Paul Shuen was one of Toronto’s most highly esteemed surgeons and OB/GYNs, until nurses at the North York General hospital where he worked discovered that he had been inducing labor in pregnant women without their consent — seriously endangering mothers’ and babies’ lives — in order to bill more for the deliveries, Toronto Life reports.
Following his 2012 divorce, which he says left him in difficult financial straits, Shuen tried to maximize his income by increasing the number of procedures he performed. Although, due to government funding, North York capped the number of monthly deliveries at 50 per individual OB/GYN, Shuen flagrantly ignored this, averaging 58 deliveries per month in the 2015–2016 fiscal year. When his supervisor, who thought such a high volume of deliveries could lead to potentially unsafe conditions in the delivery ward, confronted Shuen, the doctor agreed to perform no more than 45 deliveries per month.
In order to maximize profit on those 45, however, he reportedly induced his pregnant patients without their knowledge so that they would deliver on weekends, when the hospital was generally short-staffed, and Shuen could charge more for his work (roughly $568 on a weekend versus $378 on a weekday). Officials later found that from 2015 to 2016, an astounding 46 percent of Shuen’s deliveries took place on weekends.
Nurses working on the weekends with Shuen noted that deliveries were often happening too fast, and dangerously. One Saturday in the spring of 2016, one of Shuen’s patients arrived at the hospital in rapid labor. A nurse examined her, and found a small white pill in her vagina. No mention was made of it in the patient’s chart, and she had no knowledge of it. Nurses had it tested. It was misoprostol, a medication originally developed to treat stomach ulcers, which also is known to soften the cervix, and is one of the two pills used in medical abortions.
Similar pills had been found in Shuen’s patients in 2013 and 2015. He had also crossed other lines of consent before. In 2008, one of his patient’s, who was induced early because her amniotic fluid was low, said Shuen was impatient with how slow her delivery was going, and performed an episiotomy (a surgical incision to enlarge the vaginal opening) on her without her knowledge or consent. She ended up with a third-degree tear of the perineum, and had to have surgery months later to repair the extensive damage.
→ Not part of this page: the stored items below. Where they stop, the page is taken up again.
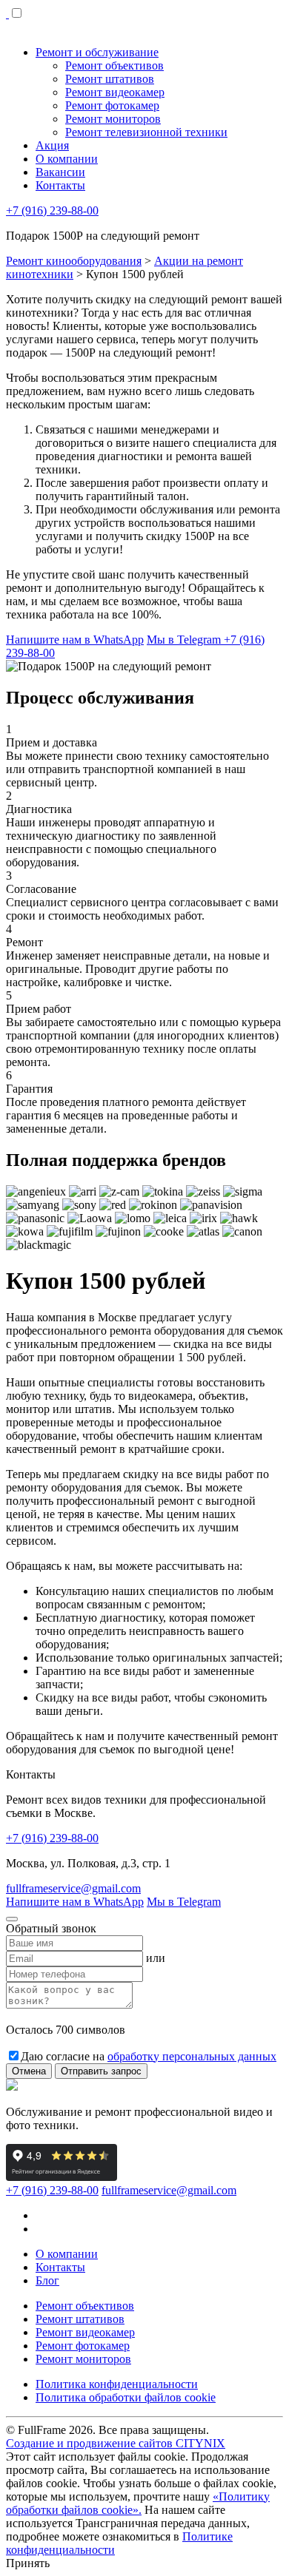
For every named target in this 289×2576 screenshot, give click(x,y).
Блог (47, 2280)
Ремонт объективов (85, 2305)
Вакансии (60, 172)
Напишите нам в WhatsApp (75, 639)
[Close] (12, 1919)
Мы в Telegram (185, 639)
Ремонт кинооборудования (74, 260)
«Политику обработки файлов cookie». (138, 2503)
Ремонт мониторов (83, 2359)
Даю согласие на (148, 2056)
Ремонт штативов (80, 2319)
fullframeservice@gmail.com (73, 1888)
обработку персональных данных (191, 2056)
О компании (67, 158)
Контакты (60, 185)
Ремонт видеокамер (85, 2332)
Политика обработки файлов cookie (126, 2397)
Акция (52, 145)
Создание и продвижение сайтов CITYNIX (115, 2443)
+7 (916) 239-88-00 (52, 210)
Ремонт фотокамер (83, 2345)
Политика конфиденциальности (117, 2384)
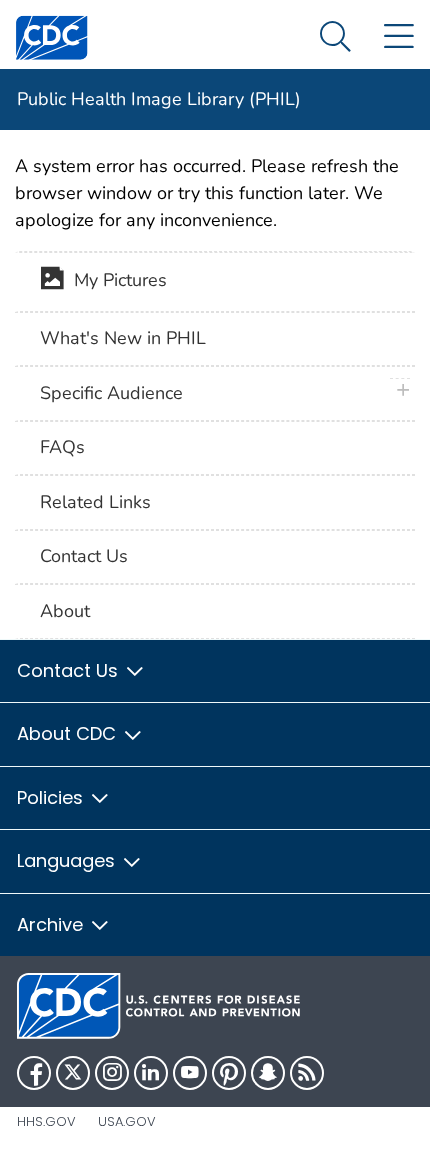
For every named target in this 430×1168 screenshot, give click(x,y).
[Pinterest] (229, 1073)
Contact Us (84, 556)
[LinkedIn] (151, 1073)
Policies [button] (52, 797)
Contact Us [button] (70, 670)
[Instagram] (112, 1073)
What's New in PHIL (123, 338)
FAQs (62, 447)
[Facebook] (34, 1073)
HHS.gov (46, 1121)
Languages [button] (68, 860)
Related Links (95, 502)
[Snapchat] (268, 1073)
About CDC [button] (69, 733)
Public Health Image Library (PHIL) (159, 99)
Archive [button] (52, 924)
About (65, 611)
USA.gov (127, 1121)
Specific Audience (111, 393)
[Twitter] (73, 1073)
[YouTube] (190, 1073)
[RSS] (307, 1073)
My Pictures (115, 280)
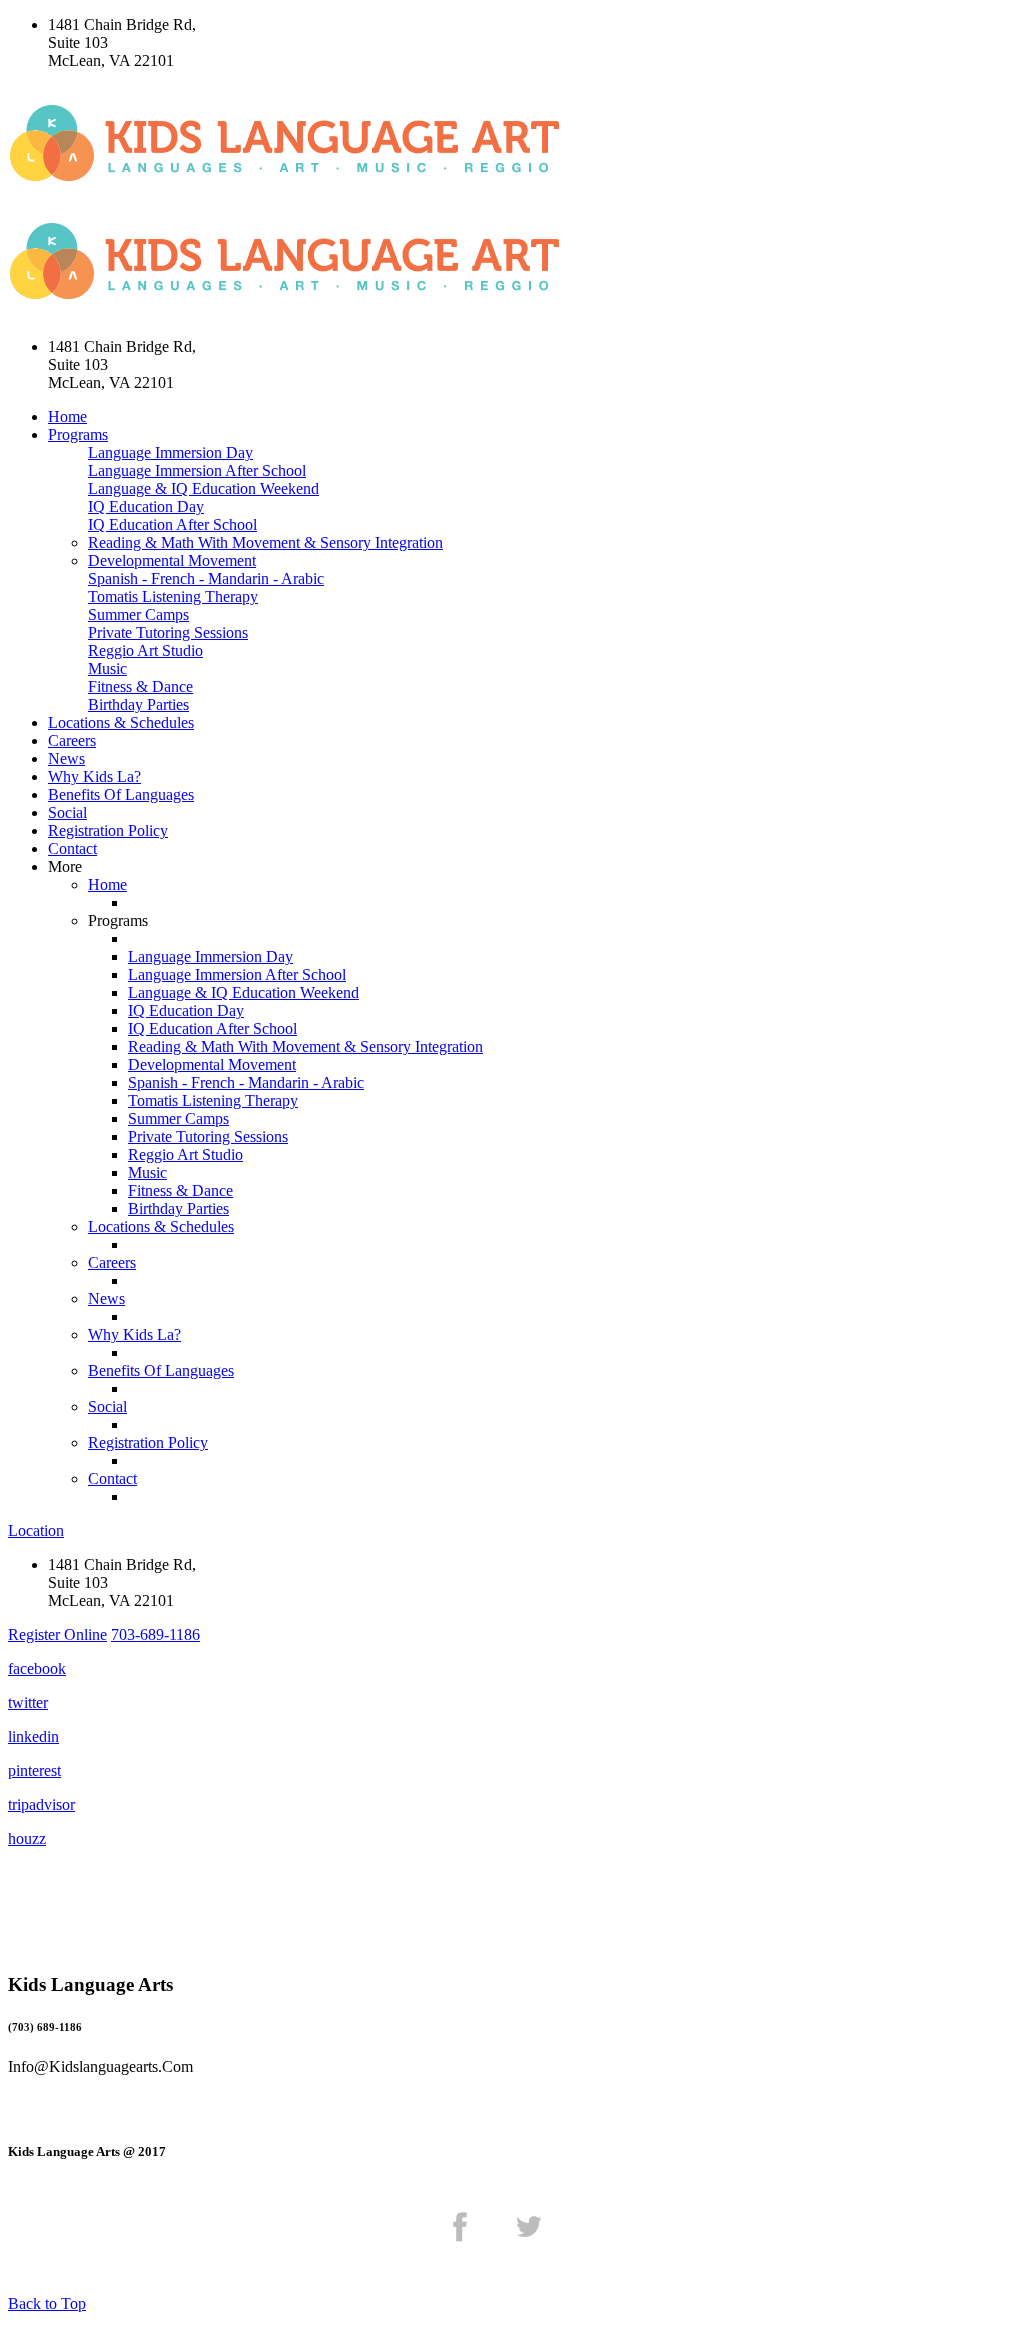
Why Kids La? (94, 776)
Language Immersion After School (197, 470)
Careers (72, 740)
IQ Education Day (146, 506)
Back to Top (47, 2303)
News (66, 758)
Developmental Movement (172, 560)
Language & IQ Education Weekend (203, 488)
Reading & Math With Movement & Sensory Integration (265, 542)
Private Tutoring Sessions (168, 632)
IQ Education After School (172, 524)
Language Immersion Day (170, 452)
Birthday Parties (138, 704)
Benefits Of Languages (121, 794)
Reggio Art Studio (145, 650)
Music (107, 668)
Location (36, 1530)
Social (67, 812)
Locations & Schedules (121, 722)
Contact (72, 848)
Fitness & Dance (140, 686)
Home (67, 416)
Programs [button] (78, 434)
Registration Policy (108, 830)
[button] (57, 1634)
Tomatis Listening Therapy (173, 596)
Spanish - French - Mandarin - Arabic (206, 578)
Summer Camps (138, 614)
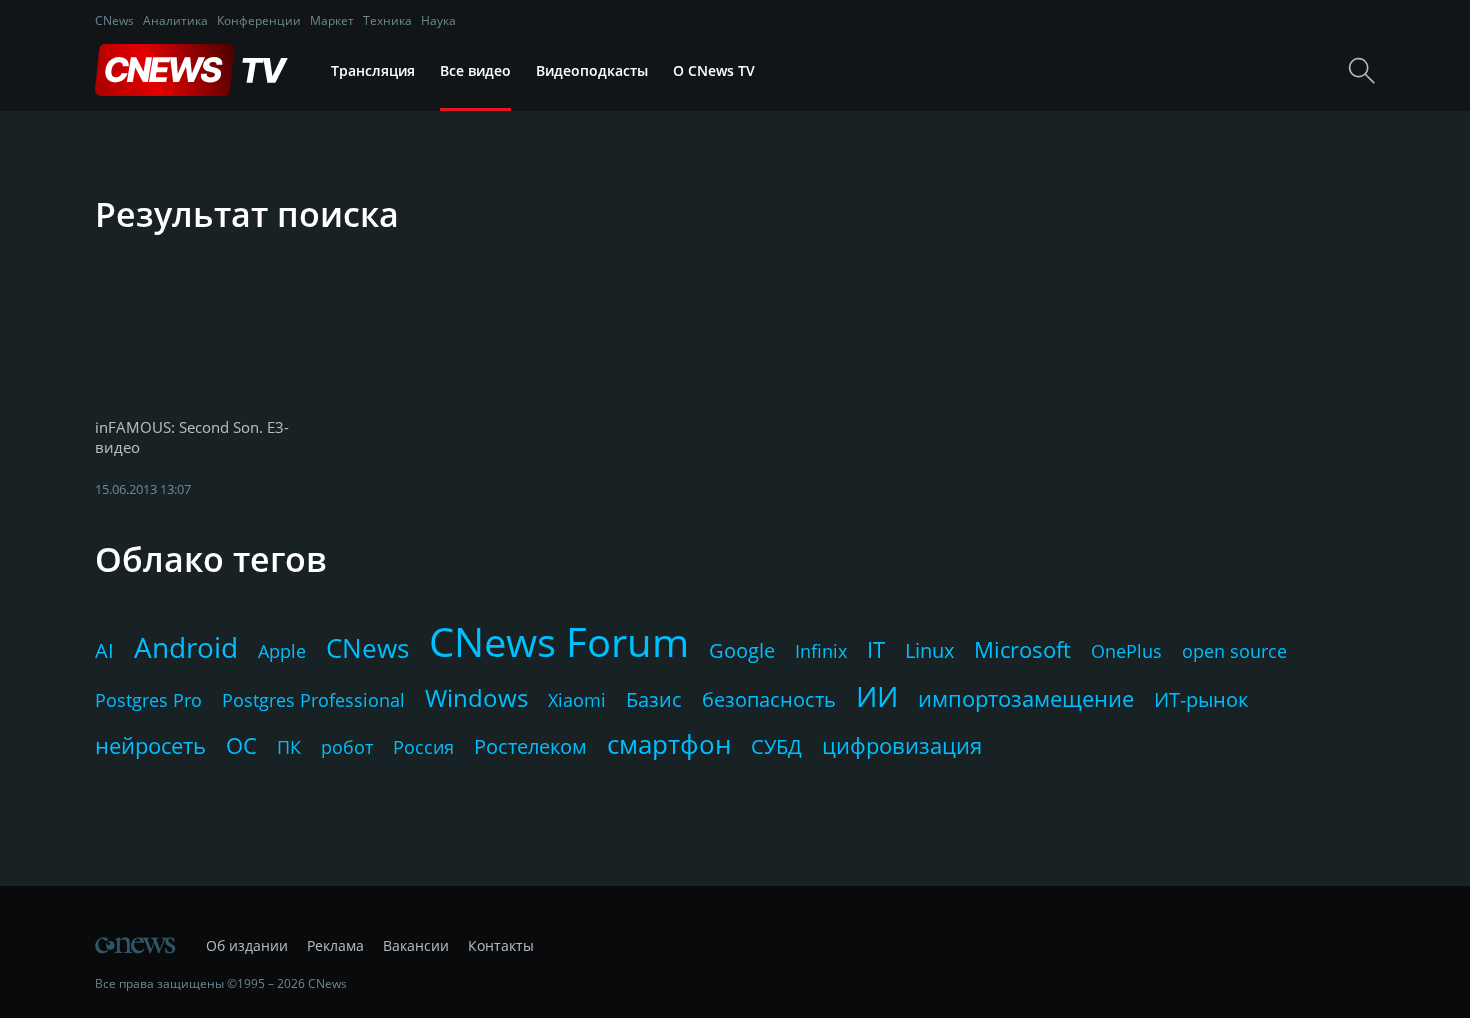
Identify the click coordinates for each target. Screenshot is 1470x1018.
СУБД (776, 746)
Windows (476, 697)
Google (742, 650)
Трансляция (373, 70)
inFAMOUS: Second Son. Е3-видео (192, 437)
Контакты (501, 945)
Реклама (335, 945)
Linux (929, 650)
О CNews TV (714, 70)
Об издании (247, 945)
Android (186, 647)
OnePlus (1126, 651)
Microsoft (1022, 649)
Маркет (332, 20)
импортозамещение (1026, 698)
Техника (387, 20)
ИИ (877, 696)
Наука (438, 20)
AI (104, 650)
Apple (282, 651)
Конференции (259, 20)
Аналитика (175, 20)
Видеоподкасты (592, 70)
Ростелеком (530, 746)
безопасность (769, 699)
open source (1234, 651)
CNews (114, 20)
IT (876, 649)
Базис (654, 699)
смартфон (669, 744)
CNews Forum (559, 641)
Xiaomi (577, 700)
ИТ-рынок (1201, 699)
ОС (241, 745)
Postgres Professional (313, 700)
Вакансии (416, 945)
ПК (289, 747)
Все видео (475, 70)
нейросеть (150, 745)
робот (347, 747)
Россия (423, 747)
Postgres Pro (148, 700)
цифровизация (902, 745)
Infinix (821, 651)
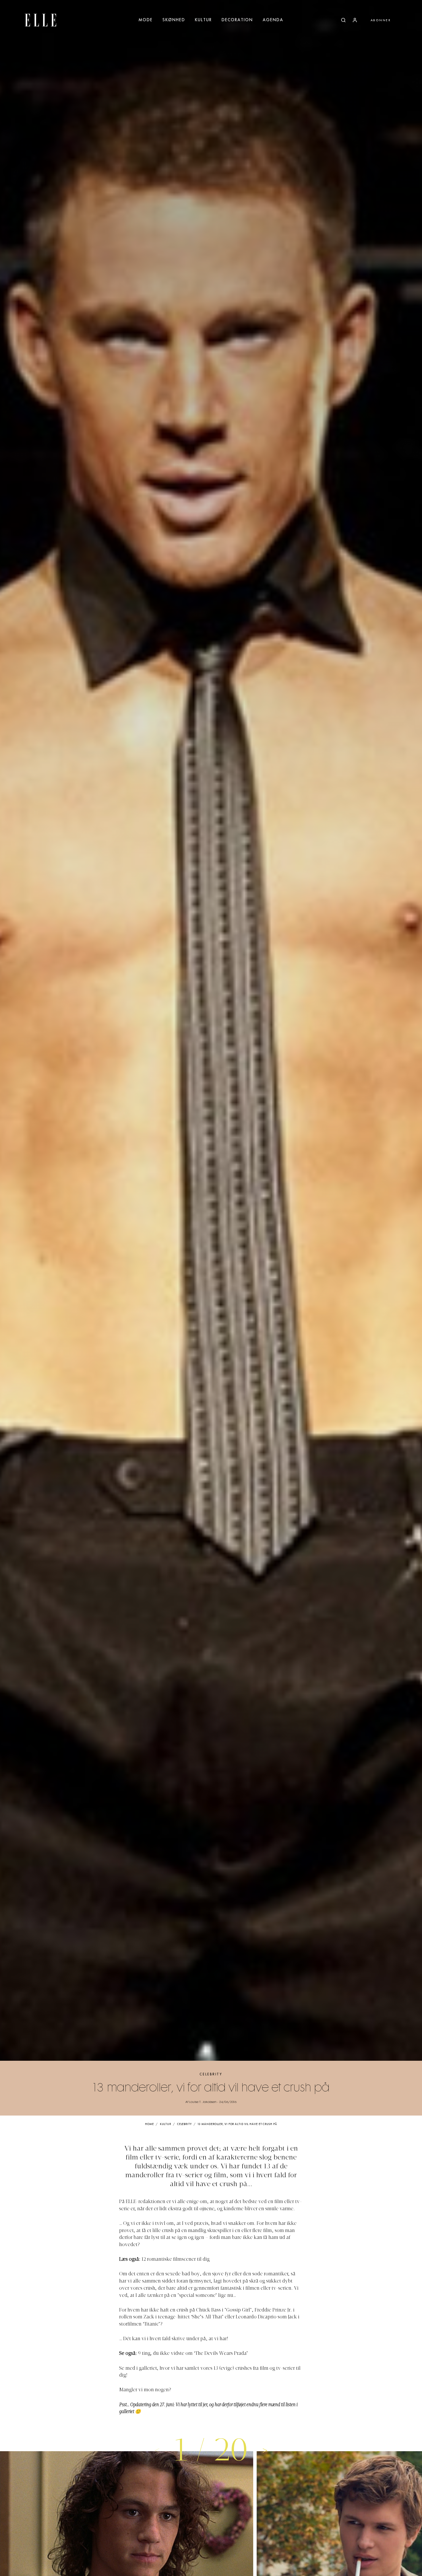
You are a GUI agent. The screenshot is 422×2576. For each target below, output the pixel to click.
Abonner (381, 20)
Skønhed (173, 20)
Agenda (273, 20)
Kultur (203, 20)
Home (149, 2124)
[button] (265, 2450)
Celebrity (211, 2074)
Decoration (237, 20)
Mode (146, 20)
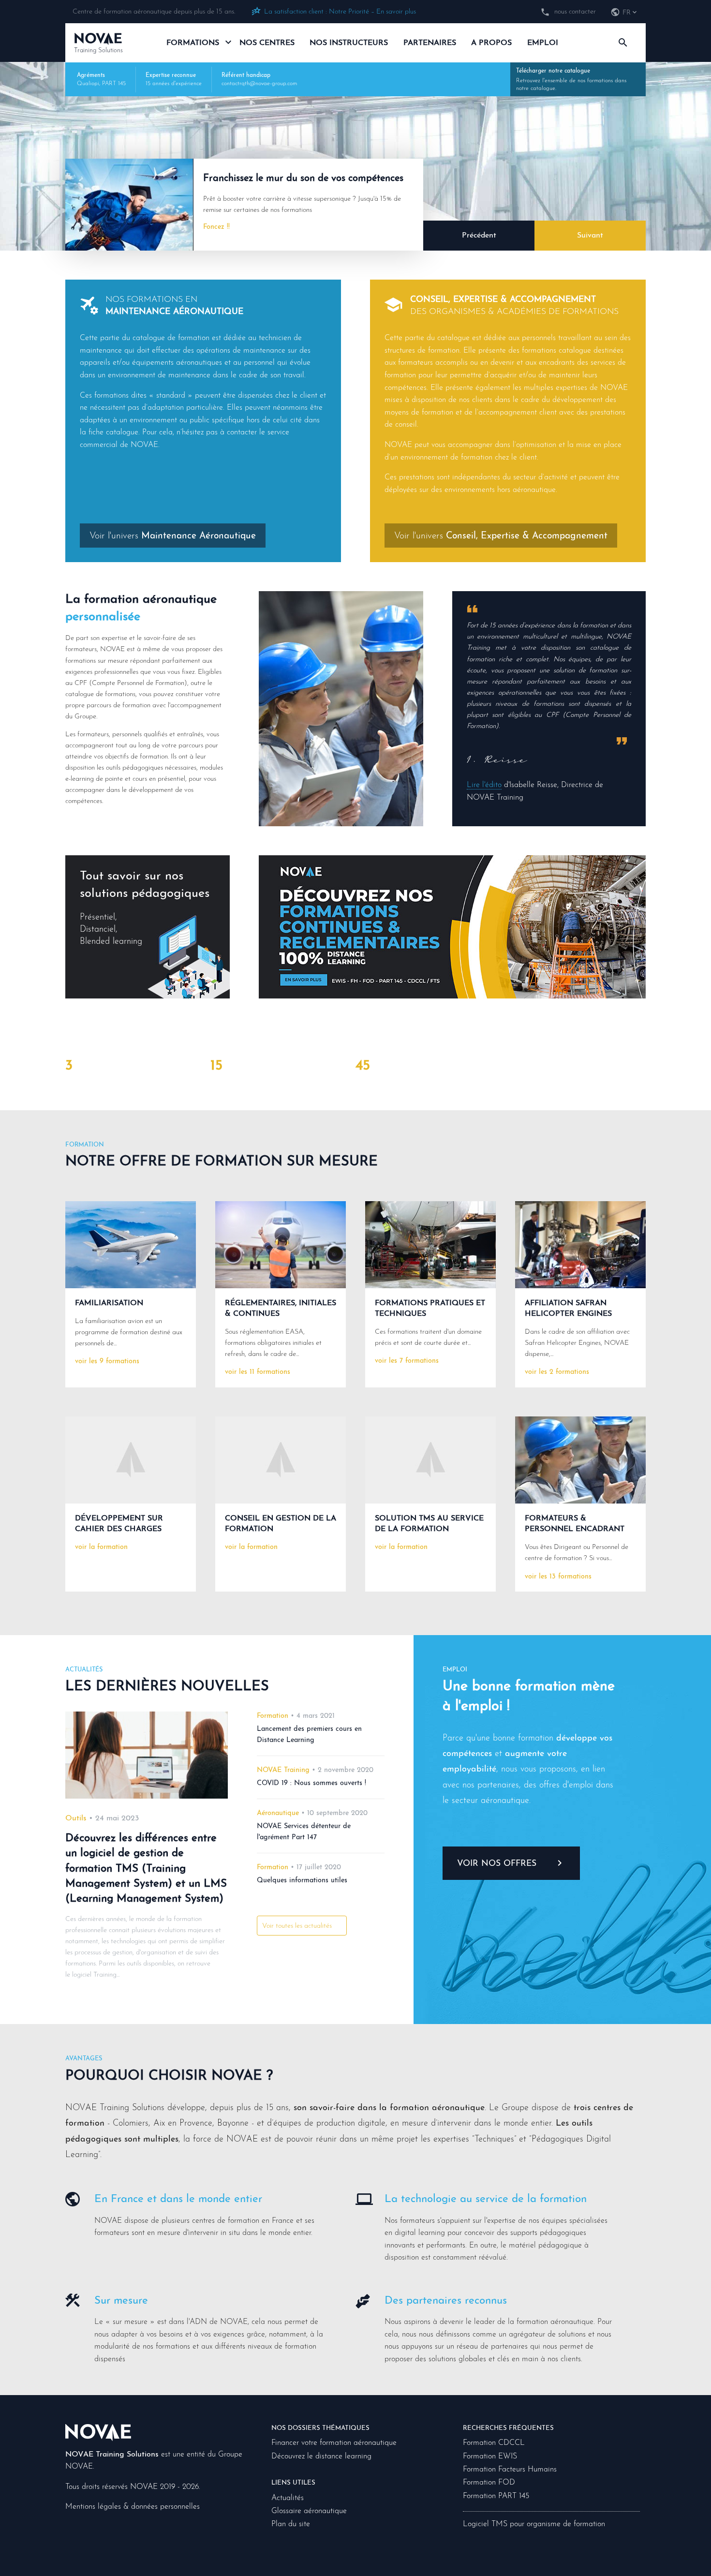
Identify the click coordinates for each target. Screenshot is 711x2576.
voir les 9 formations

In these instances, Shuen was spoken to and received cautions from hospital administrators, but it wasn’t until 2016 that hospital executives revoked his hospital privileges, and forbade him to speak to patients. He admitted to having induced labors with misoprostol, and announced his retirement shortly after.
He was also put under investigation by the College of Physicians and Surgeons’ discipline committee, which, in June 2018, ordered Shuen to pay more than $40,000 in costs and revoked his license to practice medicine in Ontario.
The reason we’re only hearing about Shuen’s misdeeds now, as Toronto Life reporter Michael Lista explained in his conclusion, is because of the long, convoluted process of getting the hospital to share its records. “It turns out that it’s easier to see the evidence against a murderer than the evidence against a doctor in Toronto.”